There are only five other U.S. colleges — Amherst College, Harvard University, the Massachusetts Institute of Technology, Princeton University, and Yale University — that currently meet 100% of applicants’ needs regardless of their citizenship status. While Penn is need-blind for applicants in the United States, Canada, and Mexico, Penn still considers international applicants' ability to pay.
In 2018, Dartmouth started the Call to Lead program, an initiative with projects focused on engaging with the issues presented in society now and in the future. According to the college’s press release, among these projects, Dartmouth has raised $372 million of its $500 million plan to “expand educational opportunity through financial aid.”

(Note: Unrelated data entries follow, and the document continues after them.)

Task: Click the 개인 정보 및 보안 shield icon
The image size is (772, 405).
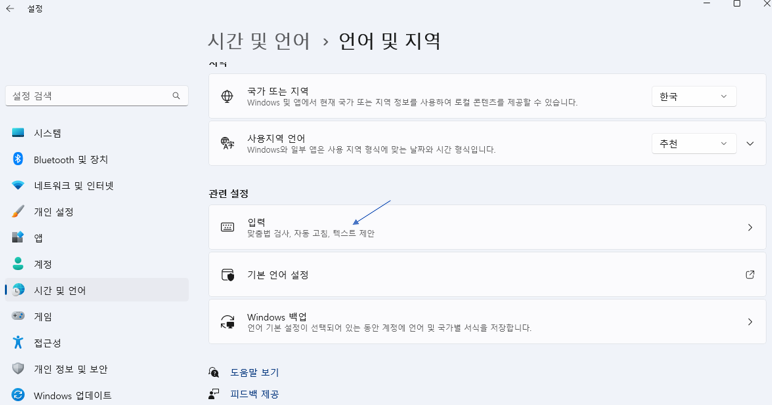Action: pyautogui.click(x=17, y=368)
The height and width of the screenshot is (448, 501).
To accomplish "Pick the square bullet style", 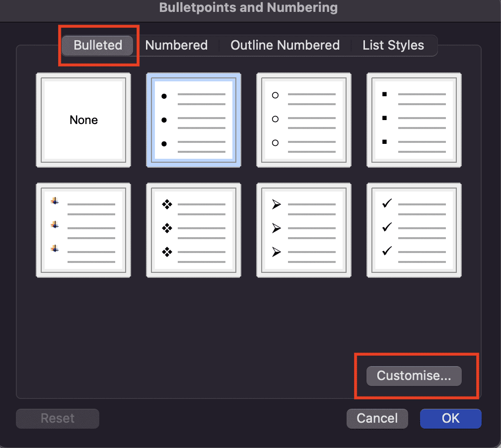I will [x=414, y=120].
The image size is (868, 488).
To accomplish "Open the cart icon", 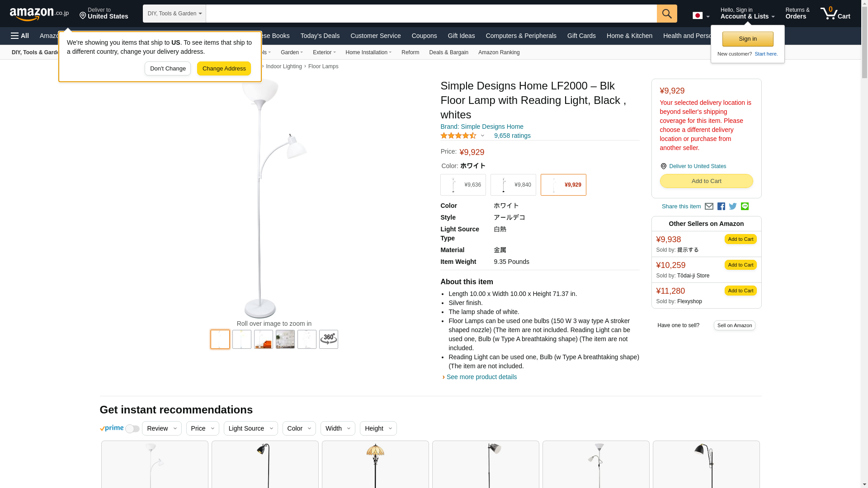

With the Call to Lead campaign, Dartmouth aimed to reach a fundraising goal of $90 million and add international students to its need-blind admissions policy. The Dartmouth reported that an anonymous $40 million donation allowed the campaign to reach its goal.
This new admissions policy follows a federal antitrust lawsuit that accused Dartmouth and 15 other colleges and universities of colluding on financial aid policies to inflate the cost of admission, though Dartmouth spokesperson Diana Lawrence wrote that this policy change's timing was “unrelated to the lawsuit” in an emailed statement to the Dartmouth.
According to Lawrence, even though the Call to Lead campaign met its goal of $3 billion in October 2021, the college still has “more work to do to complete some key priorities.”
Dartmouth had implemented universal need-blind admissions in previous years from the Class of 2012 through the Class of 2019 but ended up reversing the policy for international students in 2015. The vice provost for enrollment and dean of admissions and financial aid Lee Coffin told The Dartmouth that universal need-blind admissions in prior years was “an ideal without the [financial] resource.”
“The best gift I can give to each enrolling class is a peer group that is drawn from as many different backgrounds as we can gather together in Hanover, and that includes international students," Coffin said to The Dartmouth.